* **What needs to be done**: Reproduce everything in the listing from the line containing "You are a computer-use agent. Screen" down to the line containing "click(405, 463)", both lines included, swapping "purple-toned" for "blue-toned" and leaving all else unchanged. Omit the pictures from your answer.

* **Information supplied**:
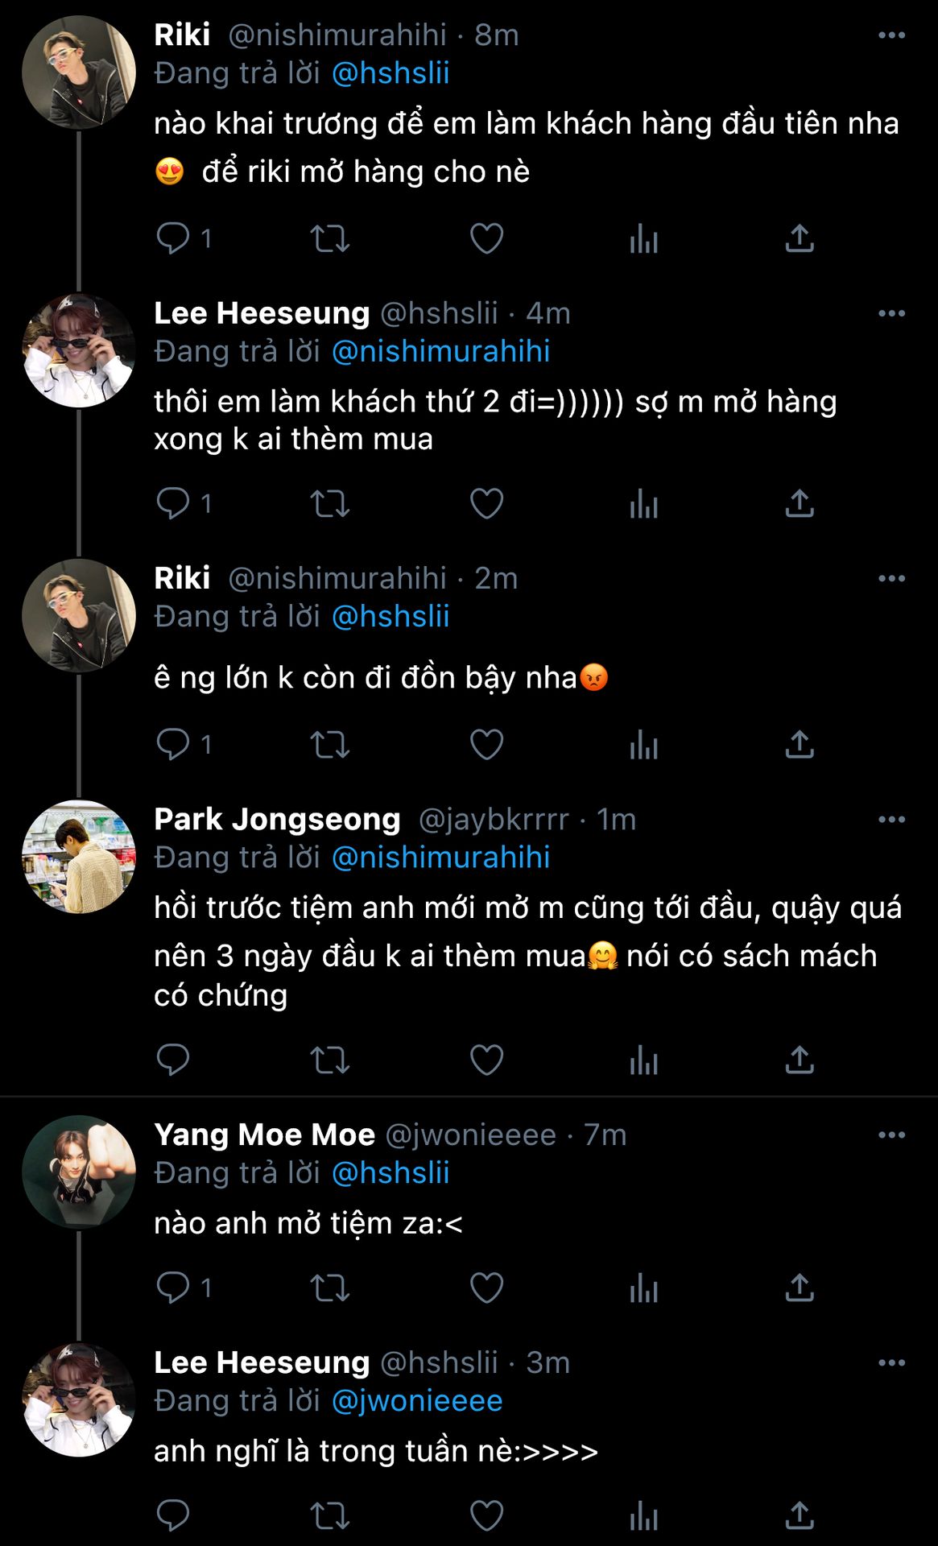The height and width of the screenshot is (1546, 938).
Task: Like Riki's 'đồn bậy' tweet
Action: pos(486,744)
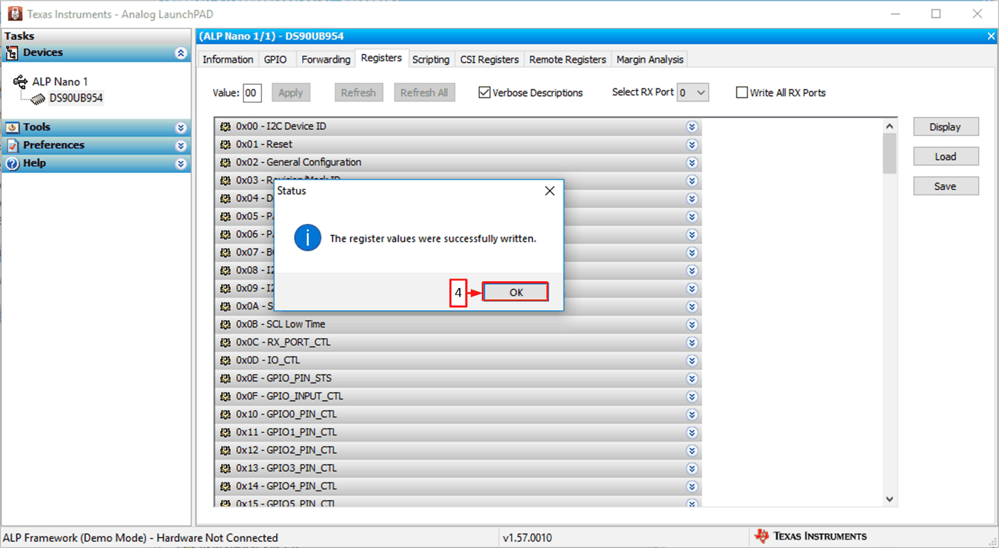Open the Margin Analysis tab
This screenshot has width=999, height=548.
648,59
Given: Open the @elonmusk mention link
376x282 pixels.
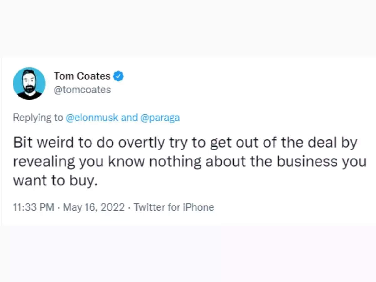Looking at the screenshot, I should coord(92,118).
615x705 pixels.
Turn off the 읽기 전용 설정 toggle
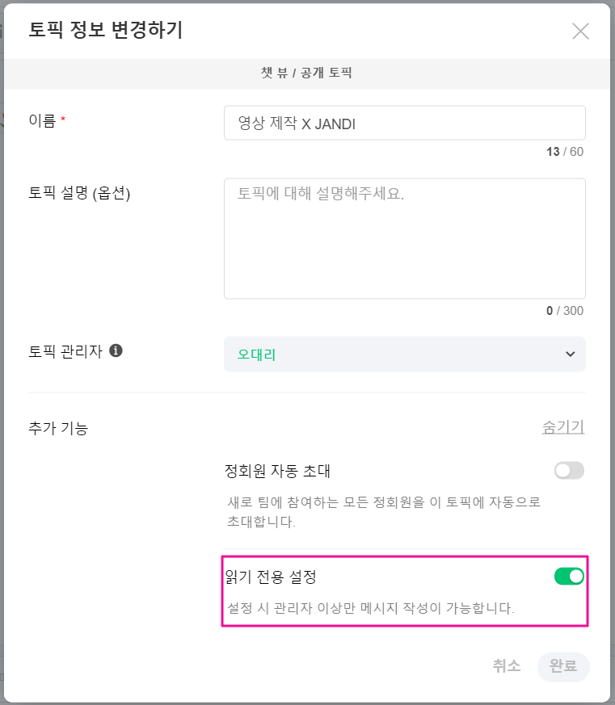(569, 576)
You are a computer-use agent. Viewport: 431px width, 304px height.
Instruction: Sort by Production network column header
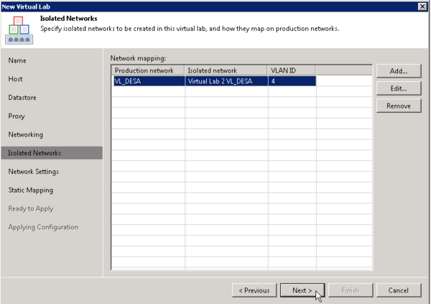click(x=148, y=70)
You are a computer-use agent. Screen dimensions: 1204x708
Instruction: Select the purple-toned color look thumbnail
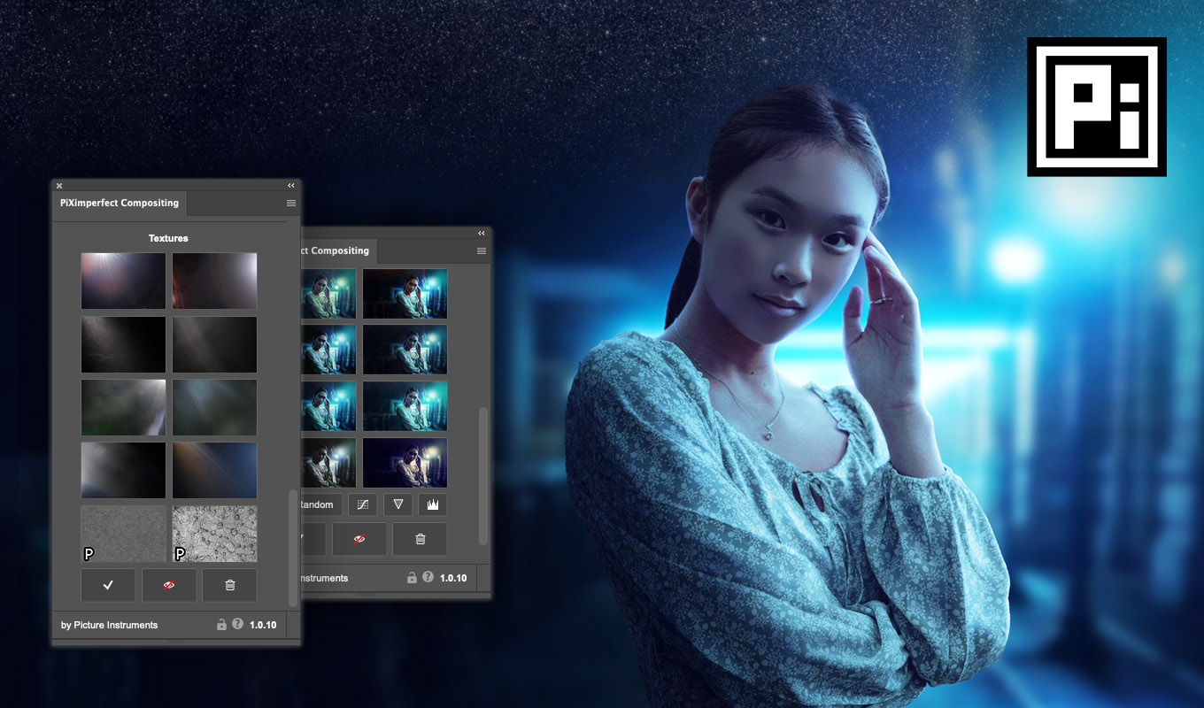click(405, 463)
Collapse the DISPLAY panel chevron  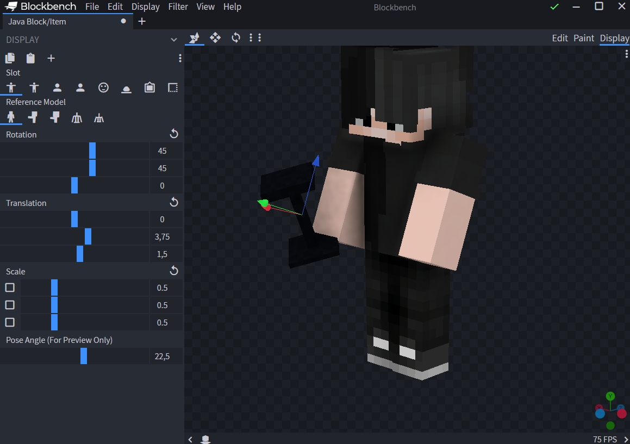174,40
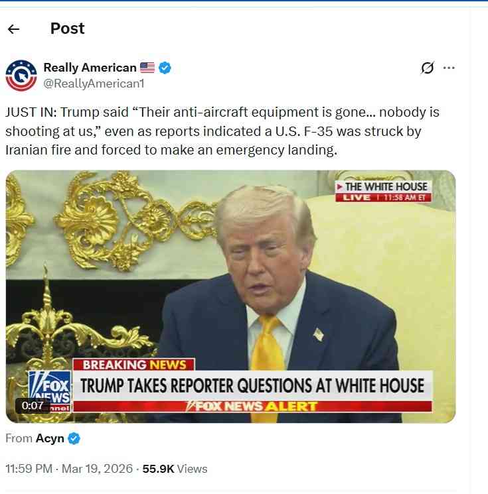The width and height of the screenshot is (488, 494).
Task: Click the Really American display name
Action: [x=90, y=68]

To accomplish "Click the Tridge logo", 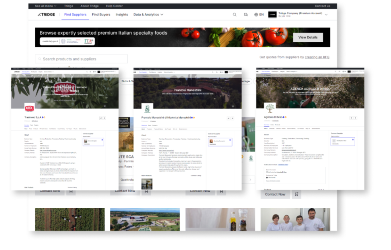I will 47,15.
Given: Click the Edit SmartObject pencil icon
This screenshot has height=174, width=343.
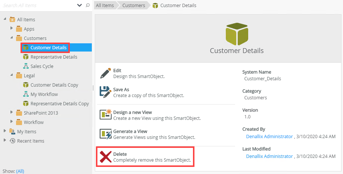Looking at the screenshot, I should click(x=105, y=73).
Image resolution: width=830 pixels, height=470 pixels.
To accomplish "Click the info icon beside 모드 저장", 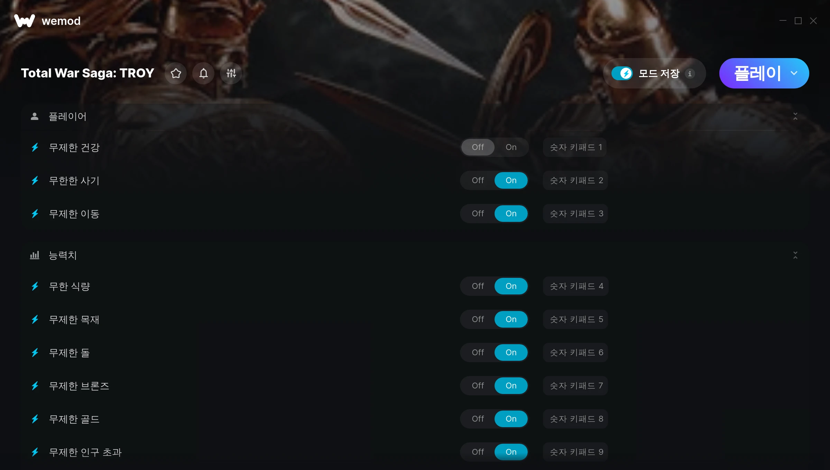I will (x=690, y=74).
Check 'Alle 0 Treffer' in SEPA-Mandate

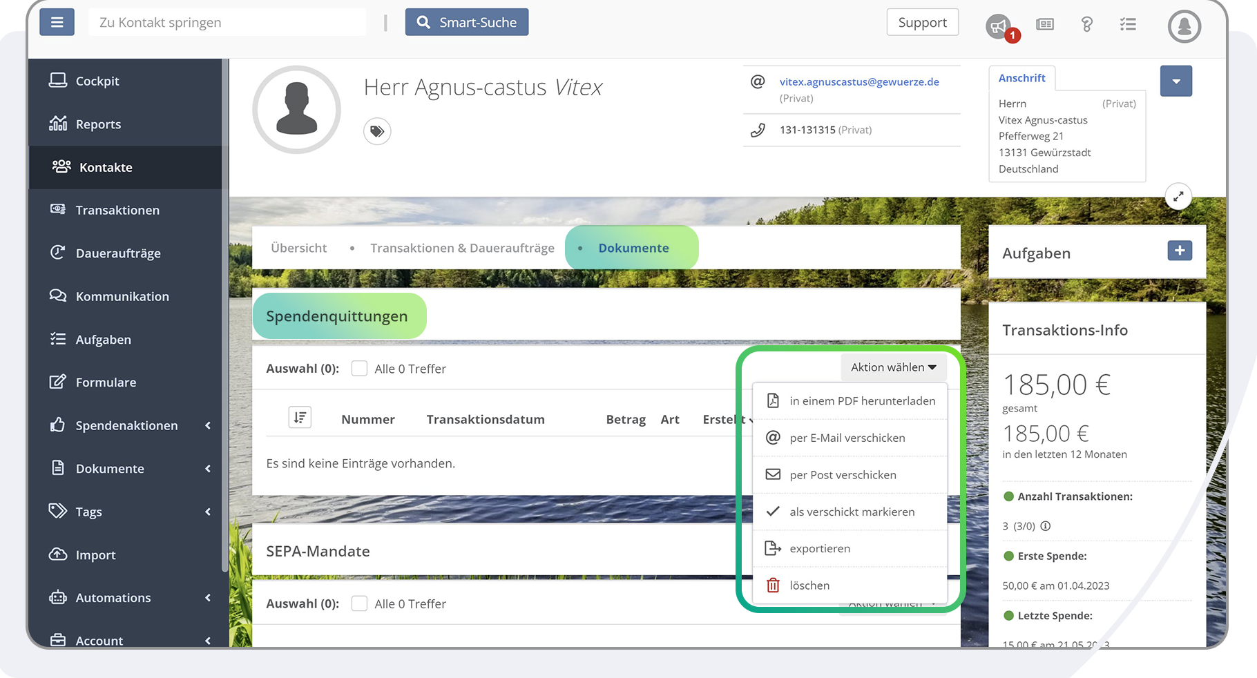click(359, 603)
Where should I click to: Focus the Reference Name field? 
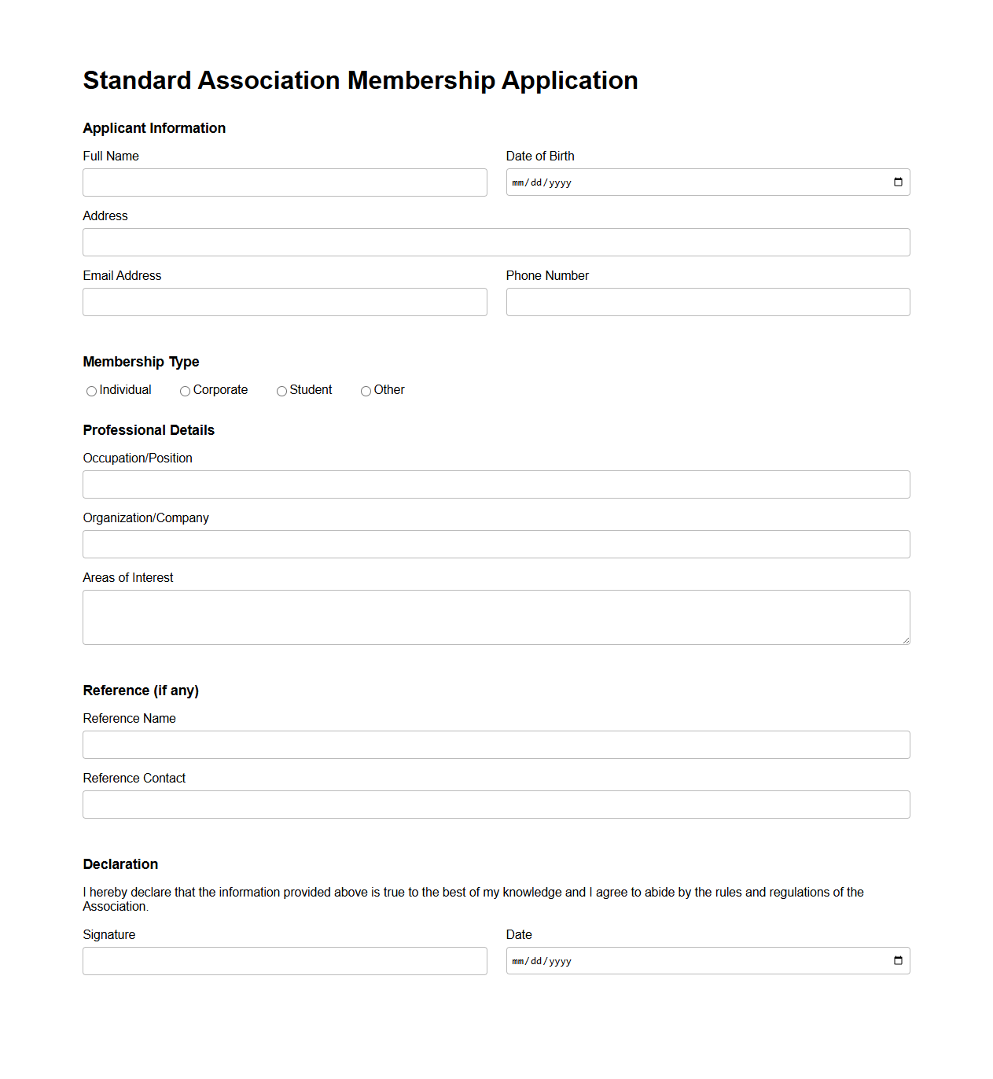pyautogui.click(x=496, y=744)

* **Correct result**:
You are a computer-use agent. Screen dimensions: 1204x708
Instruction: Select the blue-toned color look thumbnail
click(405, 463)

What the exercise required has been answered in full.